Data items
----------
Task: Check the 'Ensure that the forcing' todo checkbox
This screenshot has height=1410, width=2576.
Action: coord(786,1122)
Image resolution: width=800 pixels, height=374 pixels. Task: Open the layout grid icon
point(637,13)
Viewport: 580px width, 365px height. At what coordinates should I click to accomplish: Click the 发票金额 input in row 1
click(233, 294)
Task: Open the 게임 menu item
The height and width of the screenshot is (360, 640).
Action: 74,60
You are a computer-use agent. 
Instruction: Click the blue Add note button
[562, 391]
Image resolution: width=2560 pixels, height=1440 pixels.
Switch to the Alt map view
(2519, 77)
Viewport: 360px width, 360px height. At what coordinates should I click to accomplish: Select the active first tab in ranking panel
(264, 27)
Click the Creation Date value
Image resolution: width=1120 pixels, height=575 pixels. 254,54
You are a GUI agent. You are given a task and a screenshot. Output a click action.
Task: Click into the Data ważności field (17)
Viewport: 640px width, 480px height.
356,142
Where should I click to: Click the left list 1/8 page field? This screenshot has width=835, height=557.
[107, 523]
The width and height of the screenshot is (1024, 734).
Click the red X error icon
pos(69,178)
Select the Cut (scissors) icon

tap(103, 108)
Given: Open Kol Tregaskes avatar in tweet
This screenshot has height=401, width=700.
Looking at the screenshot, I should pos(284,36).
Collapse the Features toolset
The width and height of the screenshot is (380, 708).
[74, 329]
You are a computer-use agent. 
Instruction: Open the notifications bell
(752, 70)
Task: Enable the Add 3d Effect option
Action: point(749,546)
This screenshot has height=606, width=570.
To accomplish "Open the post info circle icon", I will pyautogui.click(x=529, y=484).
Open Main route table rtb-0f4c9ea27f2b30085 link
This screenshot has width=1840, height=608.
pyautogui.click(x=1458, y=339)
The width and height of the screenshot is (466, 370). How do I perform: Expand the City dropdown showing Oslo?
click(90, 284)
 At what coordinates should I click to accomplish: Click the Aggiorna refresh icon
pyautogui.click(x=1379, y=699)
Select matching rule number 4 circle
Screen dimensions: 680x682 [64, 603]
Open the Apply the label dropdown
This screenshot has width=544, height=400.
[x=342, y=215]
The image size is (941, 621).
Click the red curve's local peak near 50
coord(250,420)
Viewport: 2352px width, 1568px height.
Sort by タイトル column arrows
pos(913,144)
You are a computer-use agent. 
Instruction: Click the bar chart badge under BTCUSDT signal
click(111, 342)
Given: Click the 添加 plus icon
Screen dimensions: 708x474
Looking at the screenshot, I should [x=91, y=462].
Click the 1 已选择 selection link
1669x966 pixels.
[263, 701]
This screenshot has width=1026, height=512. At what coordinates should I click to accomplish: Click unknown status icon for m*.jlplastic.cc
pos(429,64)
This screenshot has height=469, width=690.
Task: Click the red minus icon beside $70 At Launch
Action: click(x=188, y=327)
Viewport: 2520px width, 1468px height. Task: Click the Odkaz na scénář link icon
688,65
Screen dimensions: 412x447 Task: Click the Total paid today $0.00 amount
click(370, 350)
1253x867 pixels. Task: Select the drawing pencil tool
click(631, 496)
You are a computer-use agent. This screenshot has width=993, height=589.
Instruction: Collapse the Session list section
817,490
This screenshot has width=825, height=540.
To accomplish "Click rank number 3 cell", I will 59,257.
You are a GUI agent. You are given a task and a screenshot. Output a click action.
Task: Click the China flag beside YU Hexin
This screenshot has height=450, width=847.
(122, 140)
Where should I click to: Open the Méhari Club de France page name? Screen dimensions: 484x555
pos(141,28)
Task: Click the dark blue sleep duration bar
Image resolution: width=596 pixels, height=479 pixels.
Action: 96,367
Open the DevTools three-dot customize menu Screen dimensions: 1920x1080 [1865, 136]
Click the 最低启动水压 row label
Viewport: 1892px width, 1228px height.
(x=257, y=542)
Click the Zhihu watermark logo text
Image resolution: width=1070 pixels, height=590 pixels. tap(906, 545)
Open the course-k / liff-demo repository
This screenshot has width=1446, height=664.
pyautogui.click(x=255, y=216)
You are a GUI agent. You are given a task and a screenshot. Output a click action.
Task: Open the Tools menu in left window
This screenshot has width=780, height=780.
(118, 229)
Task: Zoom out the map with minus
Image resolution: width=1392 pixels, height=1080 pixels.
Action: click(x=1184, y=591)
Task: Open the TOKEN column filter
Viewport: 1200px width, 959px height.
----------
▸ **TASK INSTRUCTIONS**: Rewrite the listing with each occurrence of "computer-use agent" renamed to "desktop automation agent", keeping every other line the same.

▸ **OUTPUT BELOW**:
Task: Check the 'Ensure that the forcing' todo checkbox
This screenshot has height=1410, width=2576.
Action: coord(786,1122)
Image resolution: width=800 pixels, height=374 pixels. Task: Open the layout grid icon
point(637,13)
Viewport: 580px width, 365px height. At what coordinates should I click to accomplish: Click the 发票金额 input in row 1
click(233, 294)
Task: Open the 게임 menu item
The height and width of the screenshot is (360, 640).
Action: 74,60
You are a desktop automation agent. 
Instruction: Click the blue Add note button
[562, 391]
Image resolution: width=2560 pixels, height=1440 pixels.
Switch to the Alt map view
(2519, 77)
Viewport: 360px width, 360px height. At what coordinates should I click to accomplish: Select the active first tab in ranking panel
(264, 27)
Click the Creation Date value
Image resolution: width=1120 pixels, height=575 pixels. 254,54
You are a GUI agent. You are given a task and a screenshot. Output a click action.
Task: Click into the Data ważności field (17)
Viewport: 640px width, 480px height.
356,142
Where should I click to: Click the left list 1/8 page field? This screenshot has width=835, height=557.
[107, 523]
The width and height of the screenshot is (1024, 734).
Click the red X error icon
pos(69,178)
Select the Cut (scissors) icon

tap(103, 108)
Given: Open Kol Tregaskes avatar in tweet
This screenshot has height=401, width=700.
Looking at the screenshot, I should pos(284,36).
Collapse the Features toolset
The width and height of the screenshot is (380, 708).
[74, 329]
You are a desktop automation agent. 
Instruction: Open the notifications bell
(752, 70)
Task: Enable the Add 3d Effect option
Action: point(749,546)
This screenshot has height=606, width=570.
To accomplish "Open the post info circle icon", I will pyautogui.click(x=529, y=484).
Open Main route table rtb-0f4c9ea27f2b30085 link
This screenshot has width=1840, height=608.
pyautogui.click(x=1458, y=339)
The width and height of the screenshot is (466, 370). How do I perform: Expand the City dropdown showing Oslo?
click(90, 284)
 At what coordinates should I click to accomplish: Click the Aggiorna refresh icon
pyautogui.click(x=1379, y=699)
Select matching rule number 4 circle
Screen dimensions: 680x682 [64, 603]
Open the Apply the label dropdown
This screenshot has width=544, height=400.
[x=342, y=215]
The image size is (941, 621).
Click the red curve's local peak near 50
coord(250,420)
Viewport: 2352px width, 1568px height.
Sort by タイトル column arrows
pos(913,144)
You are a desktop automation agent. 
Instruction: Click the bar chart badge under BTCUSDT signal
click(111, 342)
Given: Click the 添加 plus icon
Screen dimensions: 708x474
Looking at the screenshot, I should [x=91, y=462].
Click the 1 已选择 selection link
1669x966 pixels.
[263, 701]
This screenshot has width=1026, height=512. At what coordinates should I click to accomplish: Click unknown status icon for m*.jlplastic.cc
pos(429,64)
This screenshot has height=469, width=690.
Task: Click the red minus icon beside $70 At Launch
Action: click(x=188, y=327)
Viewport: 2520px width, 1468px height. Task: Click the Odkaz na scénář link icon
688,65
Screen dimensions: 412x447 Task: Click the Total paid today $0.00 amount
click(370, 350)
1253x867 pixels. Task: Select the drawing pencil tool
click(631, 496)
You are a desktop automation agent. This screenshot has width=993, height=589.
Instruction: Collapse the Session list section
817,490
This screenshot has width=825, height=540.
To accomplish "Click rank number 3 cell", I will 59,257.
You are a GUI agent. You are given a task and a screenshot. Output a click action.
Task: Click the China flag beside YU Hexin
This screenshot has height=450, width=847.
(122, 140)
Where should I click to: Open the Méhari Club de France page name? Screen dimensions: 484x555
pos(141,28)
Task: Click the dark blue sleep duration bar
Image resolution: width=596 pixels, height=479 pixels.
Action: 96,367
Open the DevTools three-dot customize menu Screen dimensions: 1920x1080 [1865, 136]
Click the 最低启动水压 row label
Viewport: 1892px width, 1228px height.
(x=257, y=542)
Click the Zhihu watermark logo text
Image resolution: width=1070 pixels, height=590 pixels. tap(906, 545)
Open the course-k / liff-demo repository
This screenshot has width=1446, height=664.
pyautogui.click(x=255, y=216)
You are a GUI agent. You are given a task and a screenshot. Output a click action.
Task: Open the Tools menu in left window
This screenshot has width=780, height=780.
(118, 229)
Task: Zoom out the map with minus
Image resolution: width=1392 pixels, height=1080 pixels.
Action: click(x=1184, y=591)
Task: Open the TOKEN column filter
Viewport: 1200px width, 959px height.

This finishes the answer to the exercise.